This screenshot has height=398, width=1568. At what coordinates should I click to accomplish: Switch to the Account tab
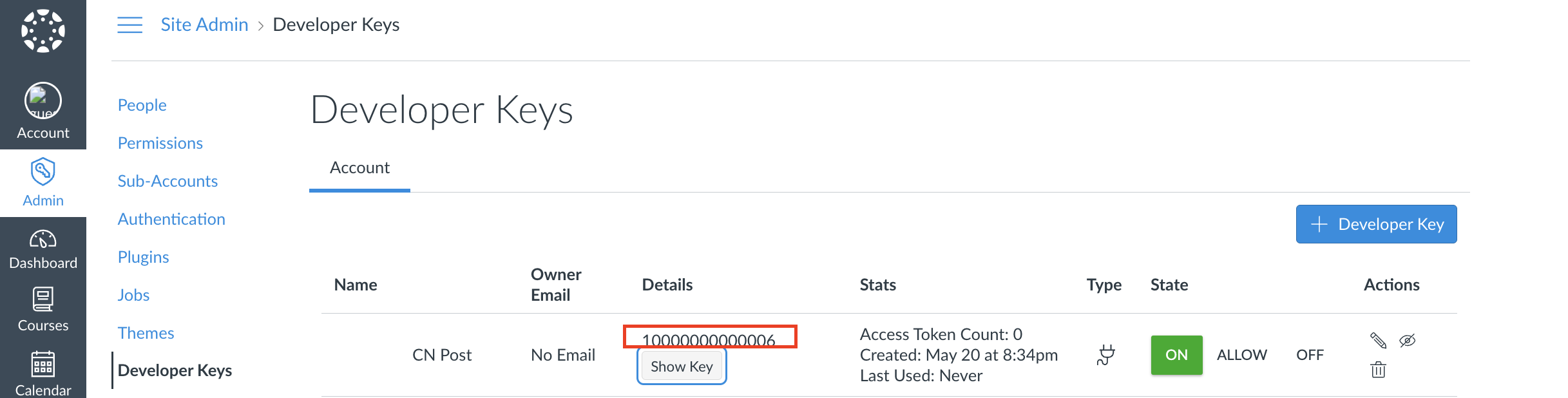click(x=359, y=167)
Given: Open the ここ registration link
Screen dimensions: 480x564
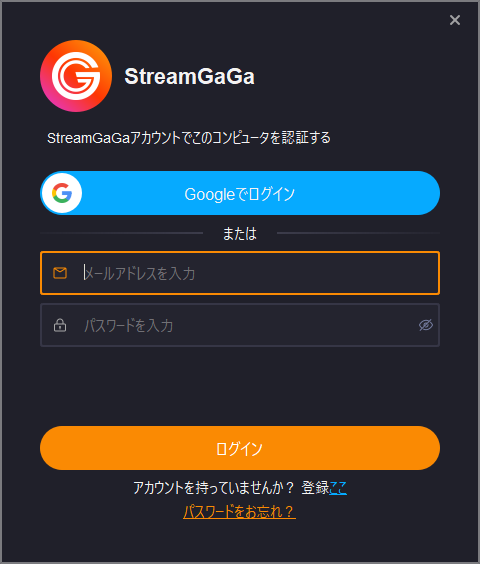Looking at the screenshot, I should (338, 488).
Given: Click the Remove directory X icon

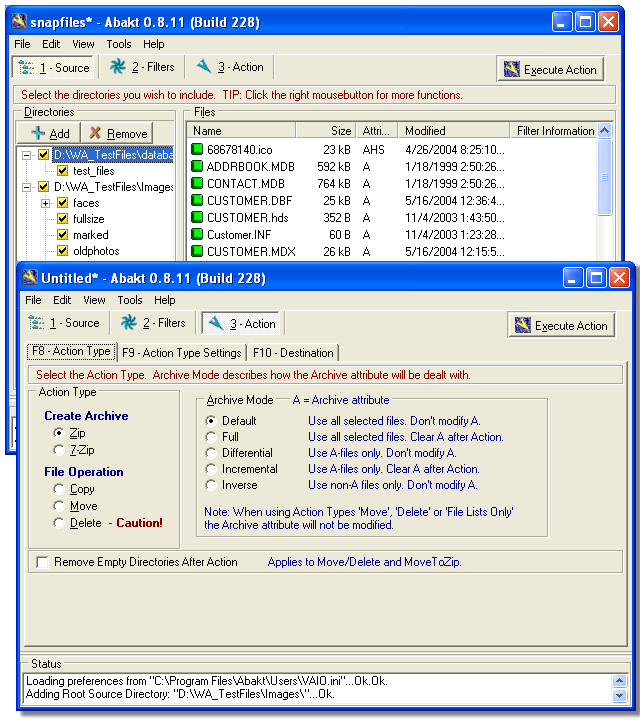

▶ **WHAT THIS TASK INVOLVES**: Determine how many lines above contain "Given" as a word or string. Give the number alone.

▶ **RESPONSE AREA**: 2